A week ago, I wrote about a book that New York Times book critic Dwight Garner favorably reviewed, called “Dear Los Angeles: The City in Diaries and Letters, 1542 to 2018.” It’s an anthology of letters and journals edited by David Kipen. It gives an expansive view of a city that can sometimes seem unfathomable. Garner writes that “the book deepens and expands and flyspecks our view of Los Angeles.” I asked Kipen about how you encapsulate a place like LA. Here’s what he said (lightly edited for space).

Q: What was the first text you read that made it into the book?

A: I found it in the enchanted UCLA Special Collections Library. They have the diaries of Glenn T. Seaborg in there, the Nobel Prize-winning co-discoverer of plutonium, who grew up in an LA County suburb called South Gate. On June 7, 1927, before he went to bed, Seaborg — one of the fathers of the atomic bomb — sat down and wrote only five words in his diary: “School. Made fire by friction.”

That’s when I knew I had a book.

Q: What was the most surprising thing you found over the course of putting the book together?

A: The most surprising thing I learned is that the best diaries and letters don’t necessarily come from the most beloved authors.

Eric Knight, for instance, came to Hollywood from the Yorkshire dales, confident he could help the cinema realize its true potential. Within a year, he had a nervous breakdown. As therapy, he fled and started planting alfalfa. Soon, he was confiding to the folks back home: “I always have this typewriter, who looks at me open-faced each morning and loves me like my dog does.” If you’re so lonesome that your typewriter begins to look like a collie, you could do worse than what Knight wound up doing: Creating Lassie.

Q: As someone of Japanese-American descent, the entry from Aoki Hisa on Dec. 7, 1941 — Pearl Harbor — hit me hard, because I could imagine my mom’s relatives feeling the same fear and confusion. Was there a passage that had that effect on you?

A: The first passage that comes to mind for me isn’t nearly as personal, but it still gets me every time. The diarist Christopher Isherwood wrote to a friend shortly after the assassination of JFK. He says this about the president: “In this quite largely anti-Kennedy town, which has so little to unite it, it was amazing how much everybody minded. People just sat listening to the radio in their cars and sobbing.”

I sometimes wonder what it’d take to unite Angelenos like that again. Something happier, I hope.
------------------------------------------------------------------------
CHECK YOUR UNDERSTANDING =>
A: In the interview, which library held the diaries of Glenn T. Seaborg?
B: Reproduce everything in the interview from "A: I found it" down to "most beloved authors.".
C: According to the interview, why did Eric Knight start planting alfalfa?
Rely on the interview alone.
------------------------------------------------------------------------
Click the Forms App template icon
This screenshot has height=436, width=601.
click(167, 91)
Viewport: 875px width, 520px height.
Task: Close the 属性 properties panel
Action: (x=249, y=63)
------------------------------------------------------------------------
ANSWERS FOR THE TASKS =>
A: The UCLA Special Collections Library.

B:
A: I found it in the enchanted UCLA Special Collections Library. They have the diaries of Glenn T. Seaborg in there, the Nobel Prize-winning co-discoverer of plutonium, who grew up in an LA County suburb called South Gate. On June 7, 1927, before he went to bed, Seaborg — one of the fathers of the atomic bomb — sat down and wrote only five words in his diary: “School. Made fire by friction.”

That’s when I knew I had a book.

Q: What was the most surprising thing you found over the course of putting the book together?

A: The most surprising thing I learned is that the best diaries and letters don’t necessarily come from the most beloved authors.

C: Within a year of arriving in Hollywood, Eric Knight had a nervous breakdown. He fled and started planting alfalfa as therapy.